What you need to do:
Collect every line below that contains the word "computer".
=== Supplied records ===
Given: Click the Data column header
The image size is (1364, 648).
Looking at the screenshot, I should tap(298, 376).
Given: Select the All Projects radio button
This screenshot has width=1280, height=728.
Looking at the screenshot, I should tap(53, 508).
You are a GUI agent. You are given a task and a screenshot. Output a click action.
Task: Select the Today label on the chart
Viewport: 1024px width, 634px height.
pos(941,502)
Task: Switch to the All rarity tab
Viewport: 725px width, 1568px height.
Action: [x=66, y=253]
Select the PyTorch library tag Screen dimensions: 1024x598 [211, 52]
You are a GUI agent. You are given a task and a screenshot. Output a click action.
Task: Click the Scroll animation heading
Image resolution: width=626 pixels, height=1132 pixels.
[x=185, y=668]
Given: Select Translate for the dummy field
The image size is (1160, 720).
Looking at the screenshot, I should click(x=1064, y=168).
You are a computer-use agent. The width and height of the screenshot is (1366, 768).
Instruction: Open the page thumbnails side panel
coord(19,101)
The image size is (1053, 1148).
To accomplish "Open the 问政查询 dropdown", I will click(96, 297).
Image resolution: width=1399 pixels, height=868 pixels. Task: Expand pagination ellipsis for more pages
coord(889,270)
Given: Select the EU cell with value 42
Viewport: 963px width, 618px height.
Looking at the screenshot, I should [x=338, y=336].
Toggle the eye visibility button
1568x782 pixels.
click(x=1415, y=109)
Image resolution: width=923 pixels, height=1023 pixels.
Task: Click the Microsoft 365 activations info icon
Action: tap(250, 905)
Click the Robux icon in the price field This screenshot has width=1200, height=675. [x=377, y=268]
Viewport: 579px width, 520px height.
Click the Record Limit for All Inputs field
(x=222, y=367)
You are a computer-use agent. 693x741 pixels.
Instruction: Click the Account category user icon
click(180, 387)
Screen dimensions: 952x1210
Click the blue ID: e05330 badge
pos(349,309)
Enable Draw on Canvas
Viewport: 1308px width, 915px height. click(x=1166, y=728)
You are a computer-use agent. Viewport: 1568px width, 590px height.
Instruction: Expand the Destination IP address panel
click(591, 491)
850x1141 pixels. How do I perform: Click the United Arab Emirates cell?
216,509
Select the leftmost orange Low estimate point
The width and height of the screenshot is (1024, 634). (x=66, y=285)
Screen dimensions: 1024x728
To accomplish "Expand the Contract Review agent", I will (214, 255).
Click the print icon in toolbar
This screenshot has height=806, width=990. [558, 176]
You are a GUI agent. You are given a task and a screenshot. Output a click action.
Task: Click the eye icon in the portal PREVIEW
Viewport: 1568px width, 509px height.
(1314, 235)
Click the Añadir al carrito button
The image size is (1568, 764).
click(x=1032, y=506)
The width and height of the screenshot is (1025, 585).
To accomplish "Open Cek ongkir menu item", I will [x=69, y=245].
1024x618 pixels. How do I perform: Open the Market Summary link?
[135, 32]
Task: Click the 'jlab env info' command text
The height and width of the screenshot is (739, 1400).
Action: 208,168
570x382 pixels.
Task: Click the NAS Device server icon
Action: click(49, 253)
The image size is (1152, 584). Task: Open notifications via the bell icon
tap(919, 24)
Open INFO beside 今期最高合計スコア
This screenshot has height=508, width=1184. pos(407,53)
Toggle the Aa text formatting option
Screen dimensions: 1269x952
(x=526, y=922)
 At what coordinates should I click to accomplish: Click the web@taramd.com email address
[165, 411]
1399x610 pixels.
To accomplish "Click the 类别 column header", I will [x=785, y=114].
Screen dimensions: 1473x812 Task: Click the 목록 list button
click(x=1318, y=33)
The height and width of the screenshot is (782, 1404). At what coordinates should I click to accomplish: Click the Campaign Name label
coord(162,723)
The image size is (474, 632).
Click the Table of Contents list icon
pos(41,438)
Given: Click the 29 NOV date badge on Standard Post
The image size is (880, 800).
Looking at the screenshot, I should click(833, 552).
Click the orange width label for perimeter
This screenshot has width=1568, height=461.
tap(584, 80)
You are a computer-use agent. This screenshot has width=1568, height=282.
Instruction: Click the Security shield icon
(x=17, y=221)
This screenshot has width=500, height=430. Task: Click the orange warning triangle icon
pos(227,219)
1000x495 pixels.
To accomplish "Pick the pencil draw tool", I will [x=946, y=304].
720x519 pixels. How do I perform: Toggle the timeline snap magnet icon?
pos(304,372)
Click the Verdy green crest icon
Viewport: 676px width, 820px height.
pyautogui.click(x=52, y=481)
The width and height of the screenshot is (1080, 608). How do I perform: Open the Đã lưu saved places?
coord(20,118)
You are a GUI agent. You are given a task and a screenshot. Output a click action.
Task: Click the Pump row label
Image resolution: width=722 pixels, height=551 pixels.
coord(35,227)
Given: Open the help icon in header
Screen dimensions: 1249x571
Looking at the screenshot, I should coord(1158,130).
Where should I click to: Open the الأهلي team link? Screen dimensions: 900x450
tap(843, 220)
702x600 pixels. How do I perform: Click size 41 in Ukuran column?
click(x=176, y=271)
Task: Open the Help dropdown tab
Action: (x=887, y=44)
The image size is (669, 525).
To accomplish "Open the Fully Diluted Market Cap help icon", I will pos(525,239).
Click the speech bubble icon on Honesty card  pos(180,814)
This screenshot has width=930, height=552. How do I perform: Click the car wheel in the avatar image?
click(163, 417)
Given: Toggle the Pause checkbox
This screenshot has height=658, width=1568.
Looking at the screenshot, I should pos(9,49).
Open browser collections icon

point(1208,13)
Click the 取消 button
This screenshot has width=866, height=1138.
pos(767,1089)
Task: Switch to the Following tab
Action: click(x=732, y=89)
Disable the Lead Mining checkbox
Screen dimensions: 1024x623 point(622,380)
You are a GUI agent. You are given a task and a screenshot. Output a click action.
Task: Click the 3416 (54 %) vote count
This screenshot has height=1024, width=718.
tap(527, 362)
===
Solved problem:
You are a computer-use agent. The width and height of the screenshot is (1366, 768).
You are a computer-use agent. 693x741 pixels.
You are a computer-use agent. Viewport: 1568px width, 590px height.
You are a computer-use agent. This screenshot has width=1568, height=282.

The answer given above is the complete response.